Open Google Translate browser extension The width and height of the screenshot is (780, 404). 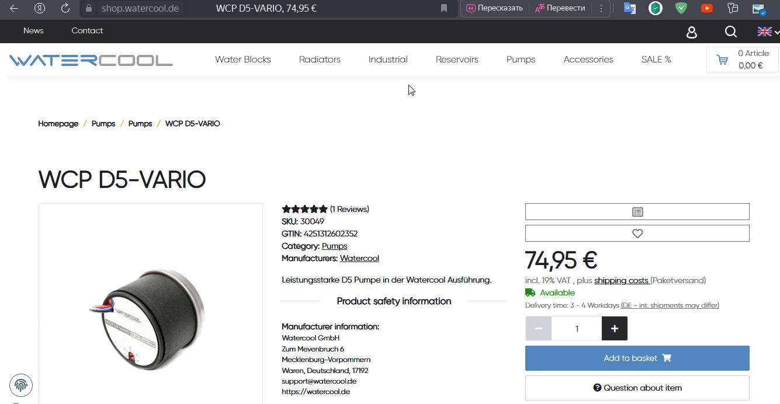(x=629, y=8)
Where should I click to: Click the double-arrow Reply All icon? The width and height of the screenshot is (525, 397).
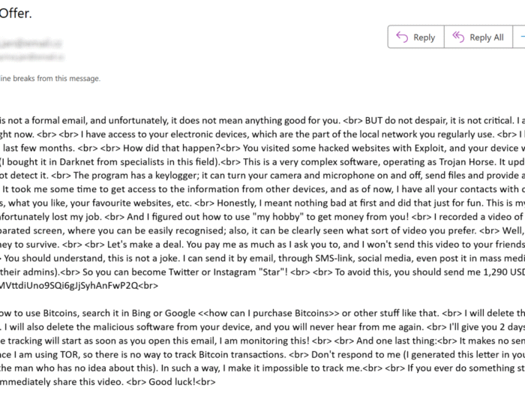click(x=458, y=37)
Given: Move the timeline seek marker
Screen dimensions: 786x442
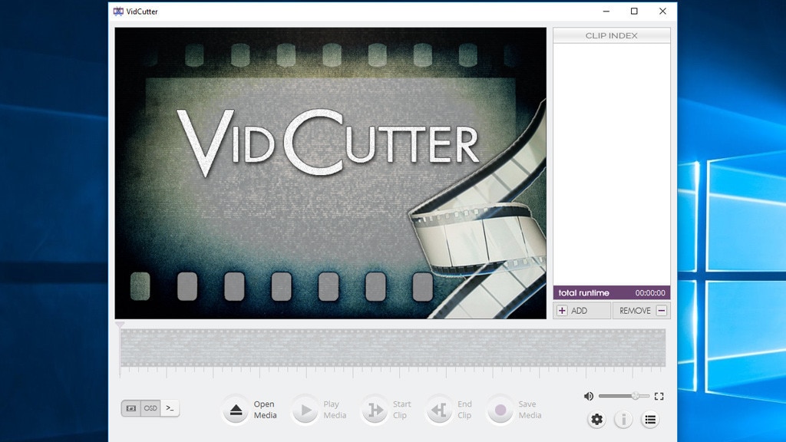Looking at the screenshot, I should coord(120,325).
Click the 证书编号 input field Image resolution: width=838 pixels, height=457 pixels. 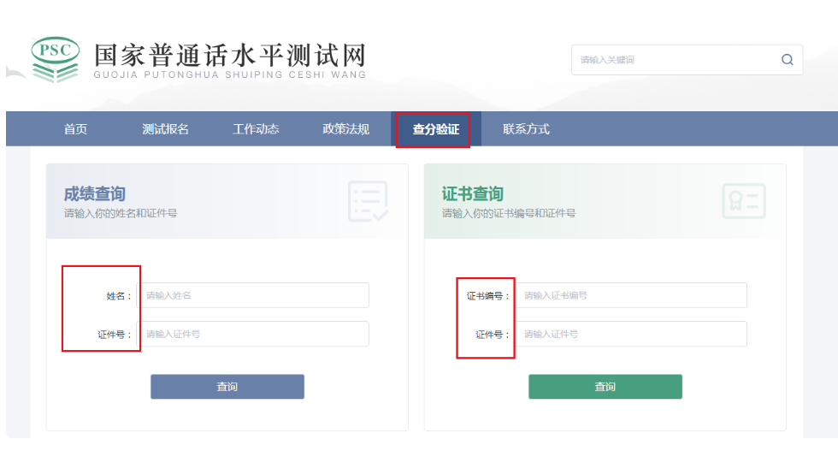(x=631, y=295)
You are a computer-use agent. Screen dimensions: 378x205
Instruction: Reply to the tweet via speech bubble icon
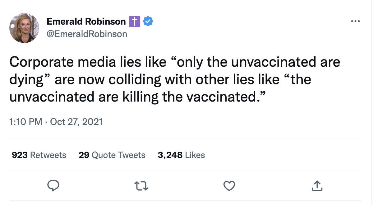(x=53, y=186)
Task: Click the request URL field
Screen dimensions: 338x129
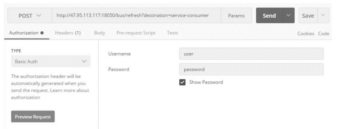Action: click(136, 16)
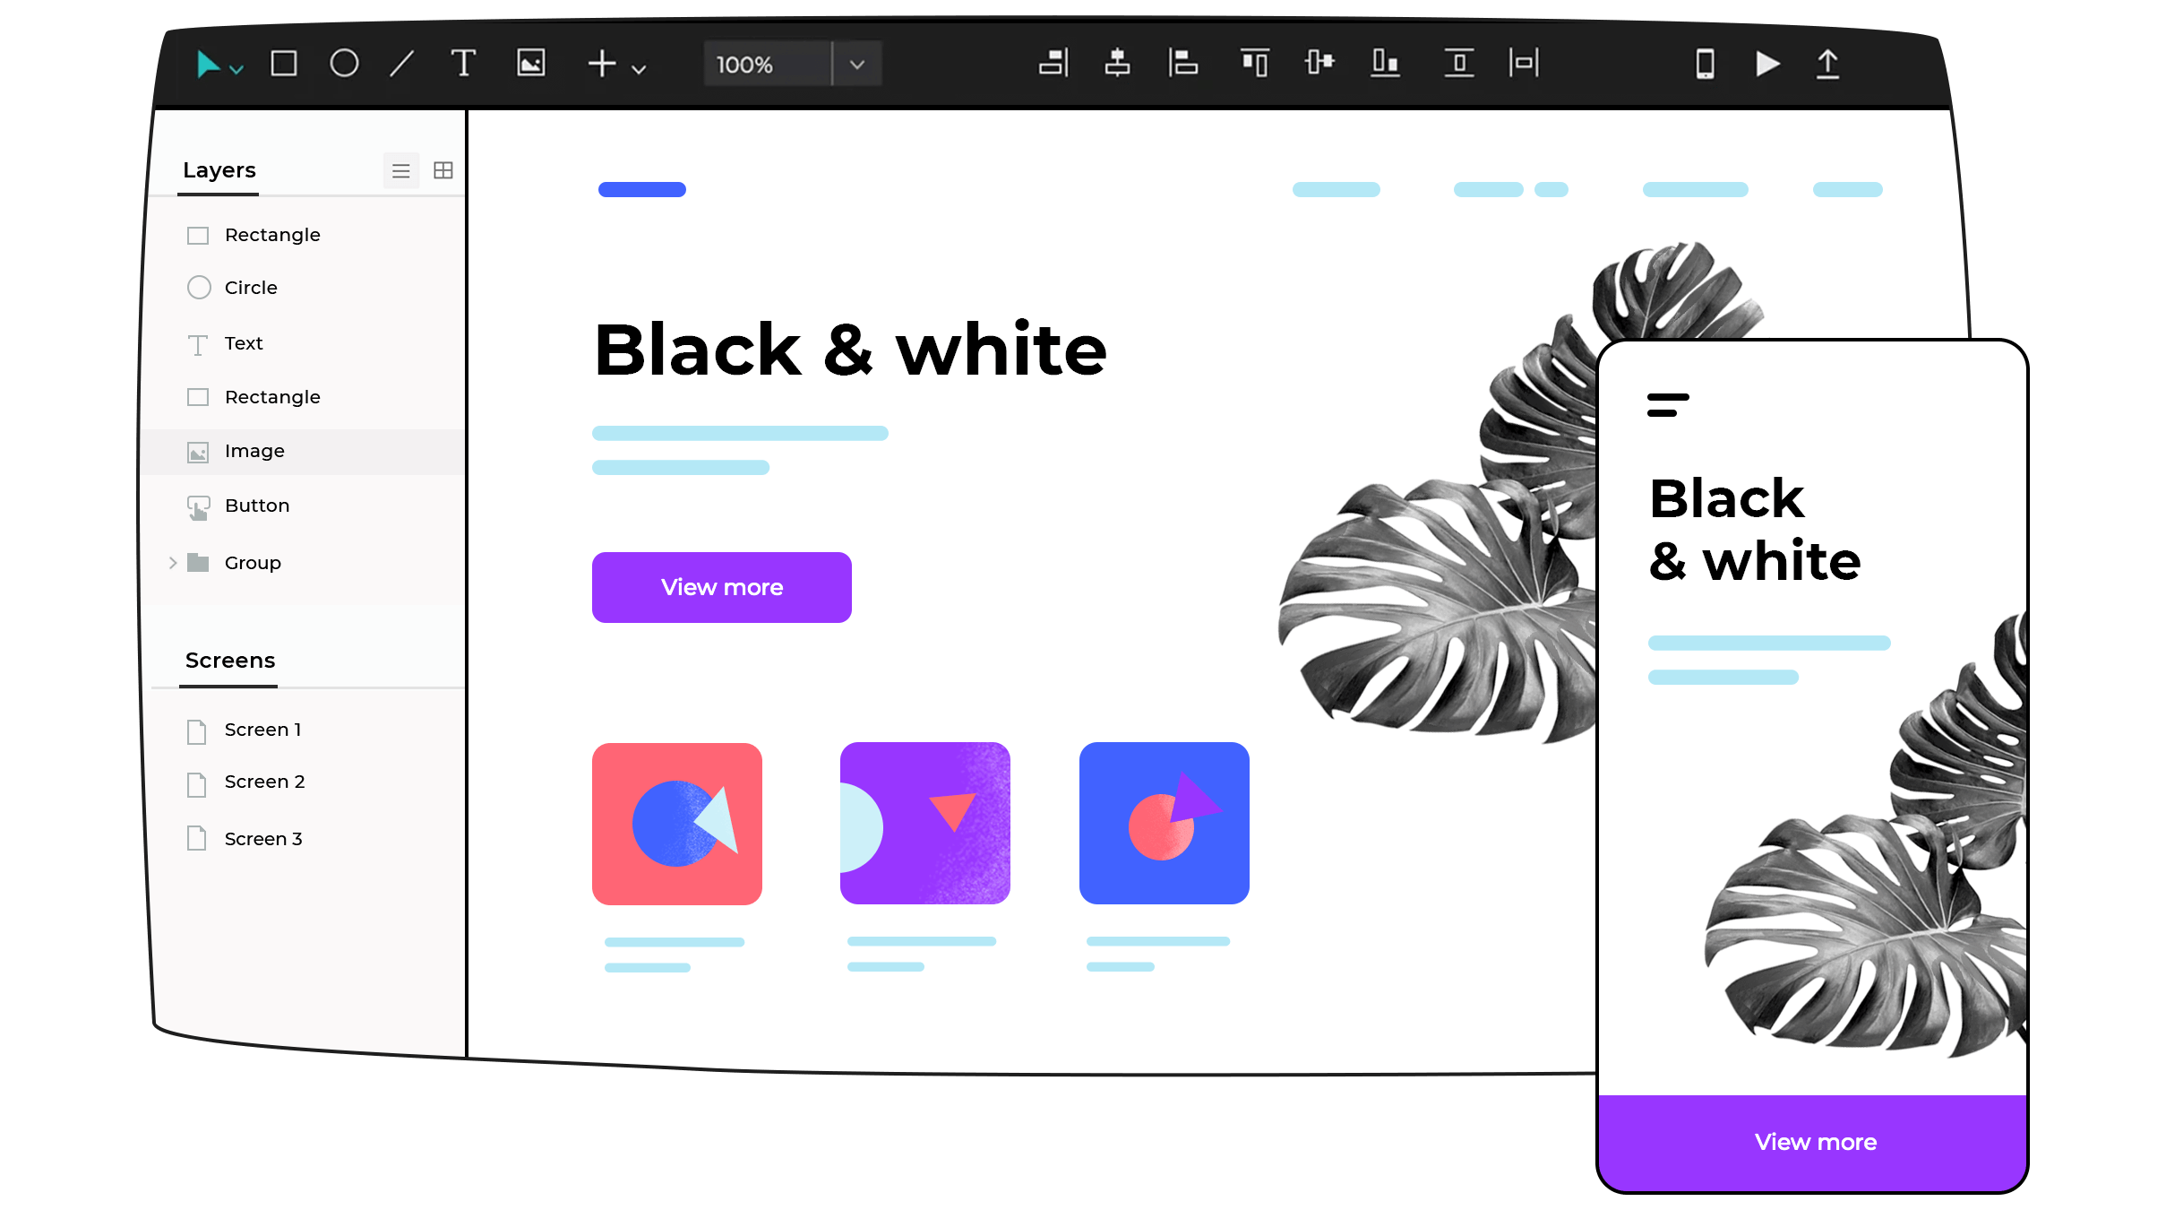Select the Rectangle tool

coord(283,63)
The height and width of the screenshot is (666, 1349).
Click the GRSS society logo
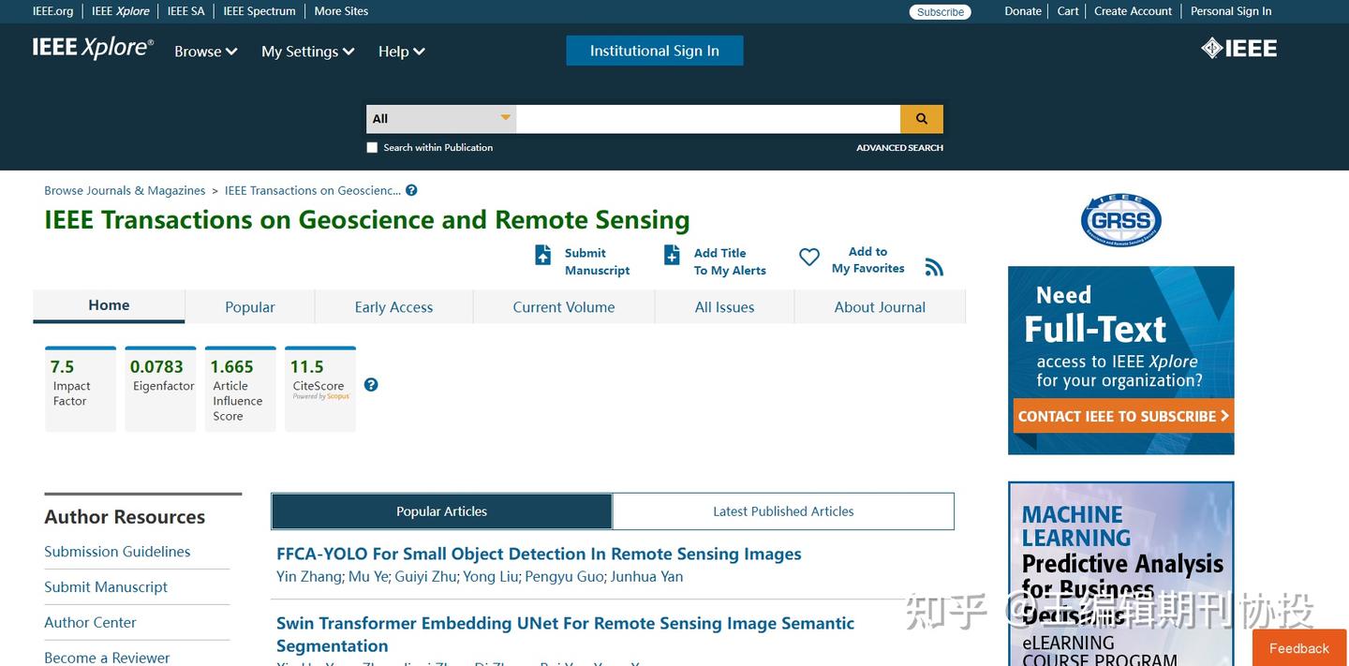coord(1120,218)
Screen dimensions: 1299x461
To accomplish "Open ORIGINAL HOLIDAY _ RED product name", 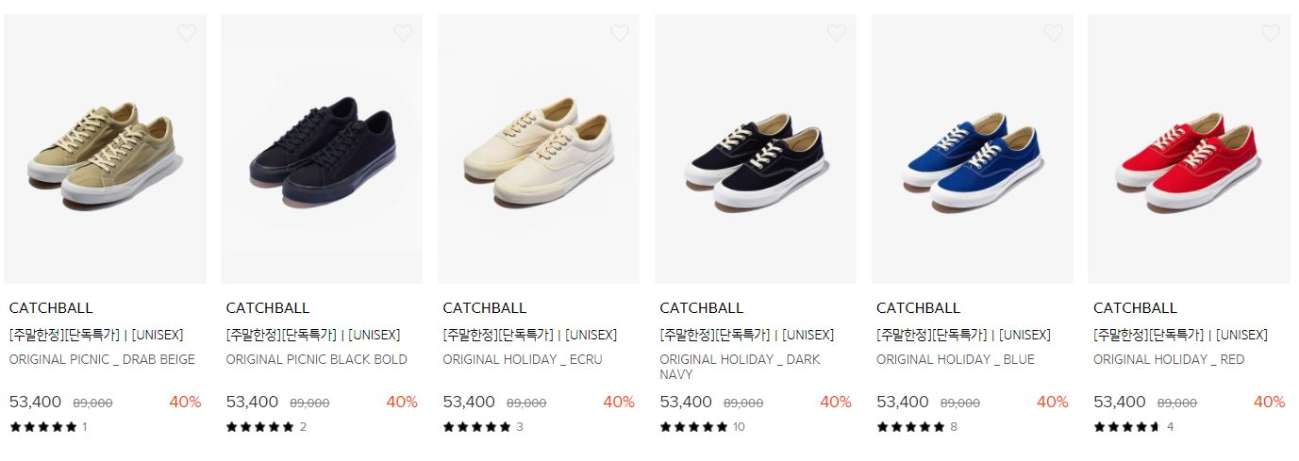I will [1169, 359].
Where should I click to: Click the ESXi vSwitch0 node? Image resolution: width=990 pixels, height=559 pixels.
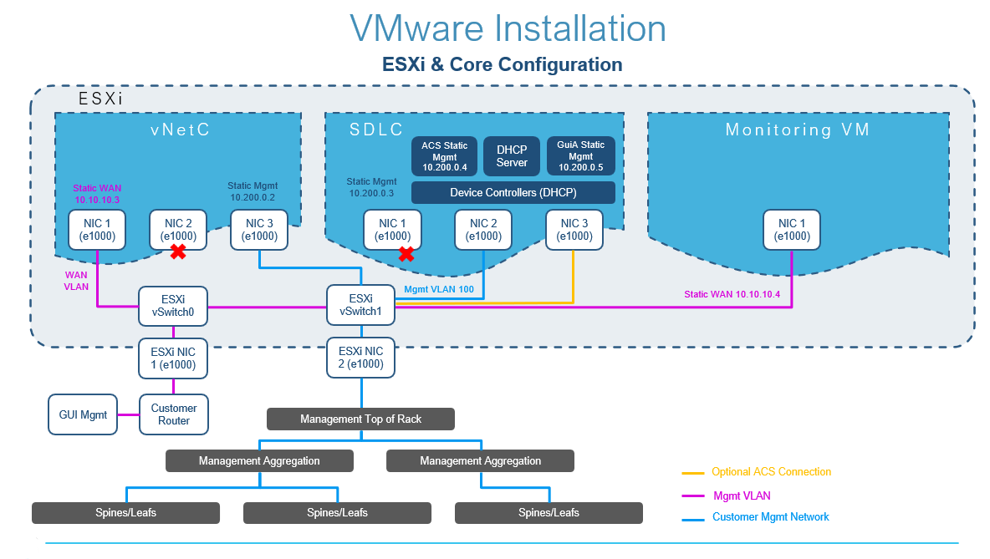click(173, 305)
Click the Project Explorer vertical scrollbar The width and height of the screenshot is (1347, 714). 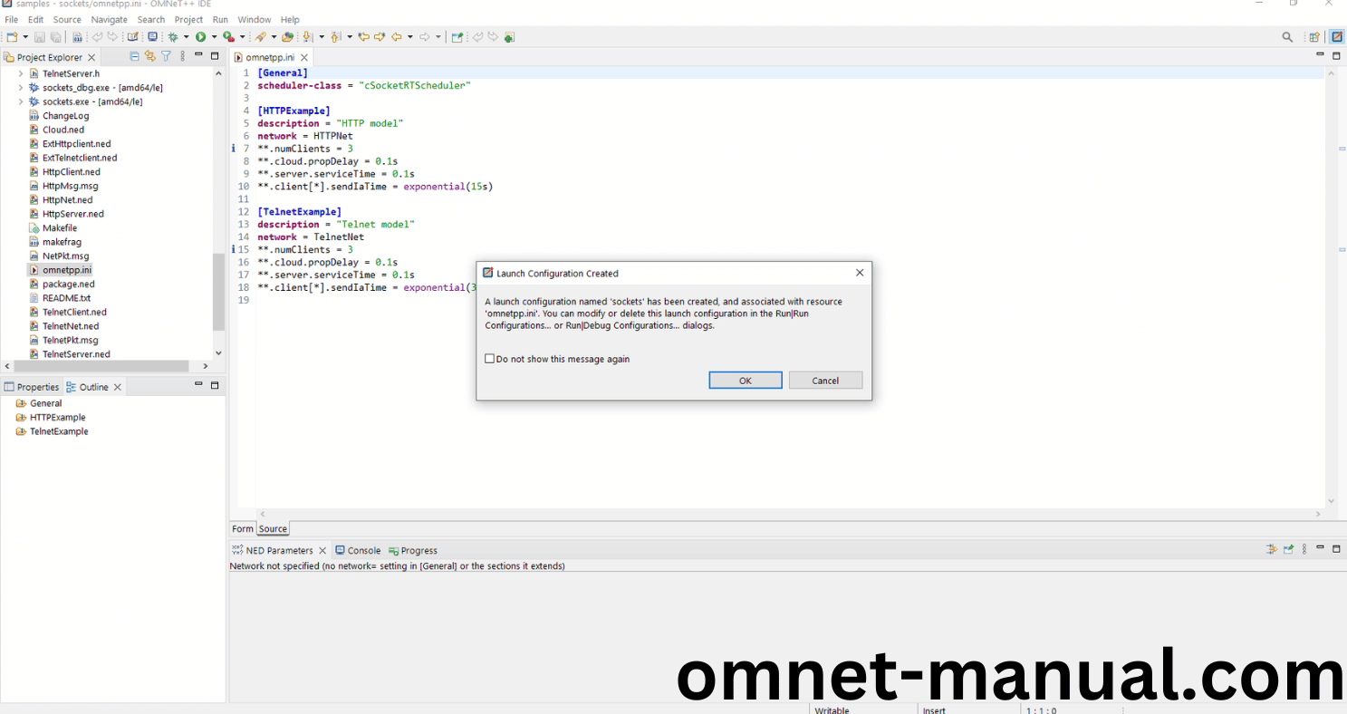[218, 290]
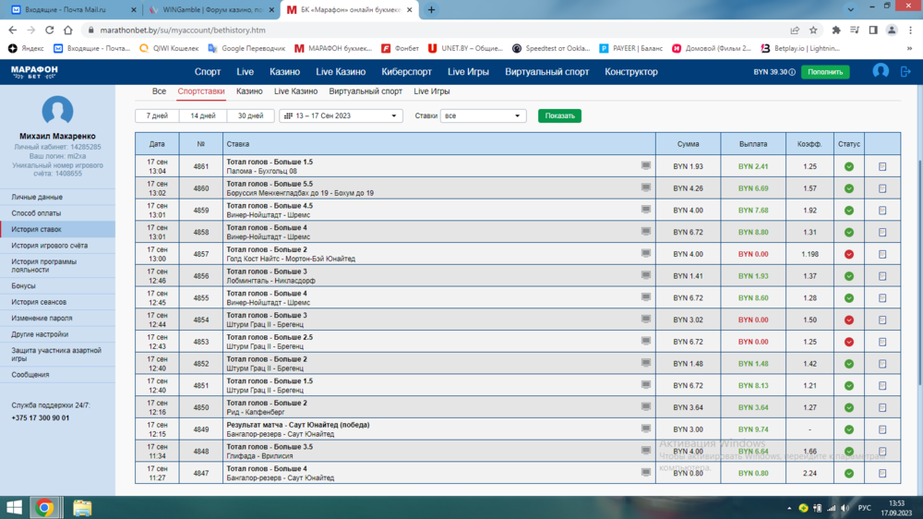Bookmark page with the star icon
Image resolution: width=923 pixels, height=519 pixels.
(x=813, y=30)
☆ ☆ ☆
* **DIRECTIONS FOR THIS TASK**:
Using the entries above, transcribe exactly from the line that has "Task: Click the request URL field" through the line that has "Screen dimensions: 1299x461". Pictures are dropped.

* **EXERCISE OUTPUT**:
Task: Click the request URL field
Screen dimensions: 338x129
Action: click(136, 16)
Select the Rectangle tool

coord(283,63)
The height and width of the screenshot is (666, 1349).
Click the GRSS society logo
coord(1120,218)
Screen dimensions: 1299x461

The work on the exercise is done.